● **DATASET RECORDS**:
::::::::
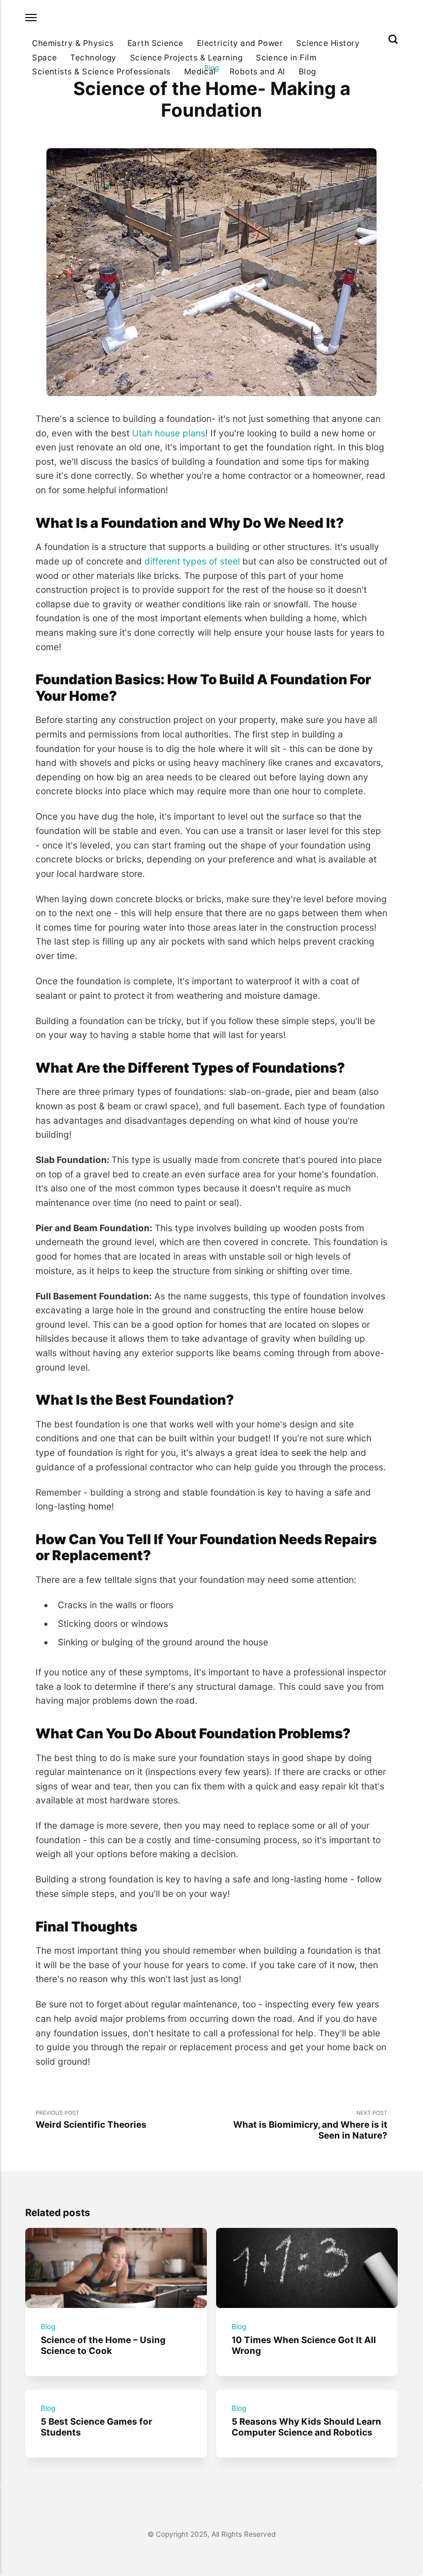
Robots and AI (257, 71)
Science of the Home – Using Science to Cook (103, 2345)
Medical (200, 71)
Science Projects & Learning (186, 57)
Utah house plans (168, 433)
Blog (307, 71)
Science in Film (286, 57)
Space (44, 57)
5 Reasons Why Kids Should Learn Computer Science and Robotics (306, 2427)
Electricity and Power (240, 43)
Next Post (310, 2125)
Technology (93, 57)
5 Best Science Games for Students (96, 2427)
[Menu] (31, 18)
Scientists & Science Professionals (101, 71)
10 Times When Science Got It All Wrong (304, 2345)
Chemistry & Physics (73, 43)
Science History (328, 43)
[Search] (393, 39)
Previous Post (91, 2120)
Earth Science (155, 43)
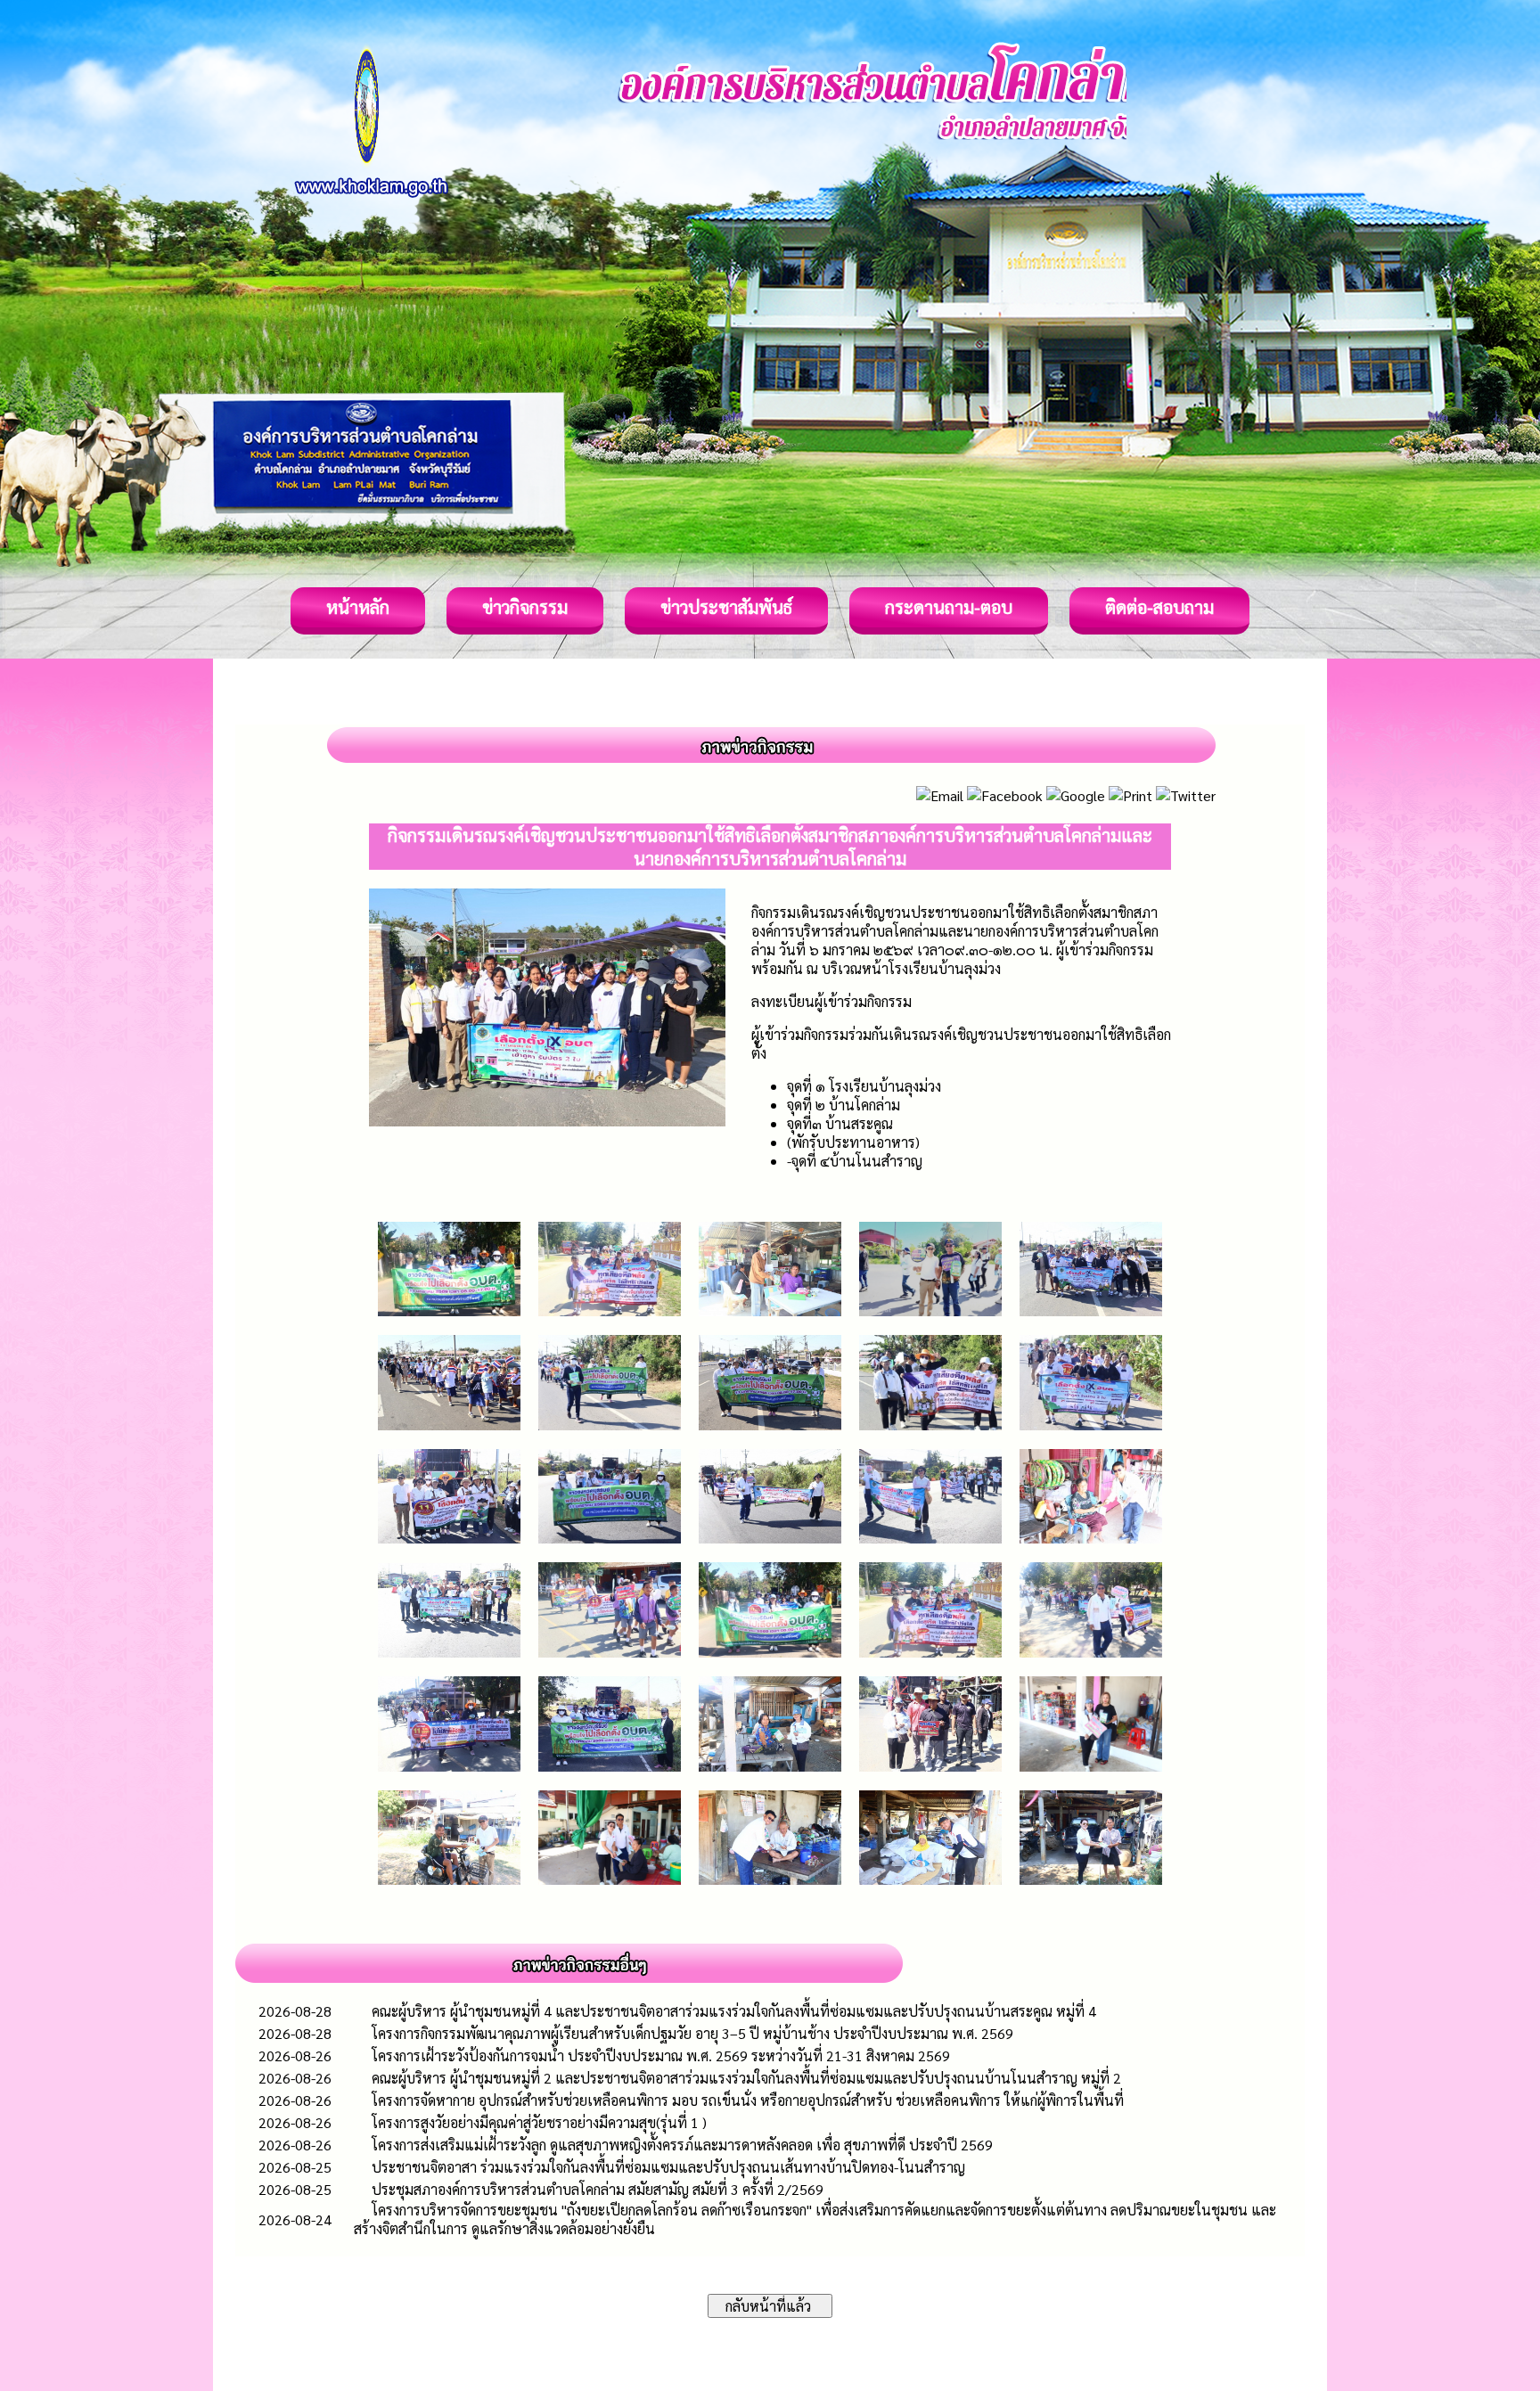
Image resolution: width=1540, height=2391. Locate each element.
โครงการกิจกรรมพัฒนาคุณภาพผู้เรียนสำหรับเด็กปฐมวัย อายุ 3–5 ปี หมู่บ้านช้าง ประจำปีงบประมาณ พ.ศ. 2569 (692, 2033)
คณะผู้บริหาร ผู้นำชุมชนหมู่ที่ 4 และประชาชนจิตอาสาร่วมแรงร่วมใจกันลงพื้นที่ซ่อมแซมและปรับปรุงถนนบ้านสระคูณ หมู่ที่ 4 (734, 2011)
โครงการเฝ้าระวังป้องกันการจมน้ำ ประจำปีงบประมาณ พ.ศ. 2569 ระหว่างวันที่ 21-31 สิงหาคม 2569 (661, 2055)
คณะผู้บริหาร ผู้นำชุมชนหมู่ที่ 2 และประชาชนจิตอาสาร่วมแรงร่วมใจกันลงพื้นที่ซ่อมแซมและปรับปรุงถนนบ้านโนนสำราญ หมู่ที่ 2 (746, 2077)
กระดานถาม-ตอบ (948, 606)
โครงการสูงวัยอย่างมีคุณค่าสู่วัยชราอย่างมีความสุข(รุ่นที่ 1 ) (539, 2122)
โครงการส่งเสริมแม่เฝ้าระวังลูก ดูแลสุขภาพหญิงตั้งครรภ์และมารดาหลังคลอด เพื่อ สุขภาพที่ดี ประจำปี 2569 (682, 2144)
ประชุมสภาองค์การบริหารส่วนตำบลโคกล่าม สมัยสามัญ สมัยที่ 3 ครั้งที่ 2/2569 (597, 2189)
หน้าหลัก (357, 606)
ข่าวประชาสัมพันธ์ (726, 606)
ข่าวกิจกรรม (525, 606)
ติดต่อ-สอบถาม (1159, 606)
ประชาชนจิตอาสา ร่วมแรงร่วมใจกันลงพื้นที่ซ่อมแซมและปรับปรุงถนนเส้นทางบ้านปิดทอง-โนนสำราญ (668, 2167)
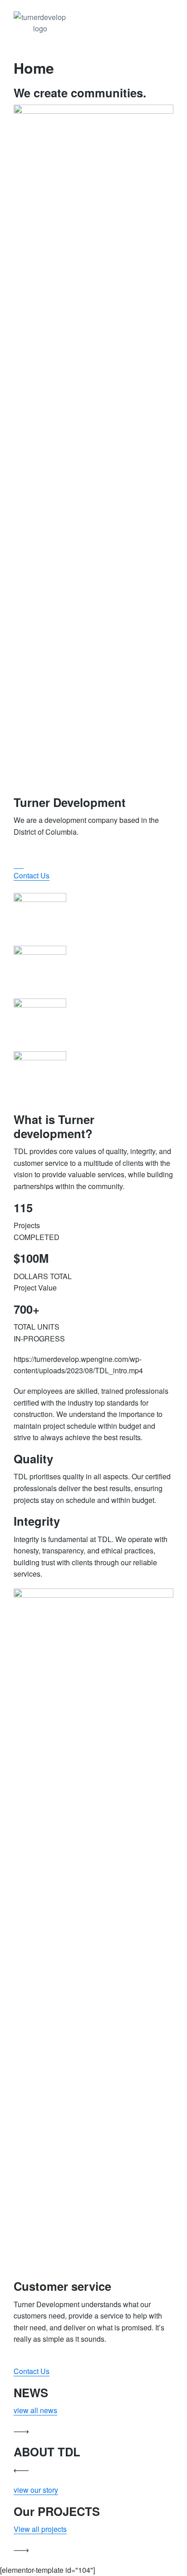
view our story (36, 2490)
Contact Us (31, 2371)
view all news (35, 2410)
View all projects (40, 2529)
::::::::
● **TASK TO COMPLETE**: Which part of the entries opens with the line containing "Science Projects & Learning (186, 57)" and closes with the line containing "ประชุมสภาองค์การบริหารส่วนตำบลโคกล่าม สมัยสามัญ สมัยที่"? Output that part exactly, ends included, pictures excluded.

● **THE COMPLETED TASK**:
Science Projects & Learning (186, 57)
Utah house plans (168, 433)
Blog (307, 71)
Science in Film (286, 57)
Space (44, 57)
5 Reasons Why Kids Should Learn Computer Science and Robotics (306, 2427)
Electricity and Power (240, 43)
Next Post (310, 2125)
Technology (93, 57)
5 Best Science Games for Students (96, 2427)
[Menu] (31, 18)
Scientists & Science Professionals (101, 71)
10 Times When Science Got It All Wrong (304, 2345)
Chemistry & Physics (73, 43)
Science History (328, 43)
[Search] (393, 39)
Previous Post (91, 2120)
Earth Science (155, 43)
Image resolution: width=1540, height=2391. Locate each element.
โครงการกิจกรรมพัฒนาคุณภาพผู้เรียนสำหรับเด็กปฐมวัย อายุ 3–5 ปี หมู่บ้านช้าง ประจำปีงบประมาณ พ.ศ. 2569 (692, 2033)
คณะผู้บริหาร ผู้นำชุมชนหมู่ที่ 4 และประชาชนจิตอาสาร่วมแรงร่วมใจกันลงพื้นที่ซ่อมแซมและปรับปรุงถนนบ้านสระคูณ หมู่ที่ 4 (734, 2011)
โครงการเฝ้าระวังป้องกันการจมน้ำ ประจำปีงบประมาณ พ.ศ. 2569 ระหว่างวันที่ 21-31 สิงหาคม 2569 (661, 2055)
คณะผู้บริหาร ผู้นำชุมชนหมู่ที่ 2 และประชาชนจิตอาสาร่วมแรงร่วมใจกันลงพื้นที่ซ่อมแซมและปรับปรุงถนนบ้านโนนสำราญ หมู่ที่ 2 (746, 2077)
กระดานถาม-ตอบ (948, 606)
โครงการสูงวัยอย่างมีคุณค่าสู่วัยชราอย่างมีความสุข(รุ่นที่ 1 ) (539, 2122)
โครงการส่งเสริมแม่เฝ้าระวังลูก ดูแลสุขภาพหญิงตั้งครรภ์และมารดาหลังคลอด เพื่อ สุขภาพที่ดี ประจำปี 2569 (682, 2144)
ประชุมสภาองค์การบริหารส่วนตำบลโคกล่าม สมัยสามัญ สมัยที่ 3 ครั้งที่ 2/2569 (597, 2189)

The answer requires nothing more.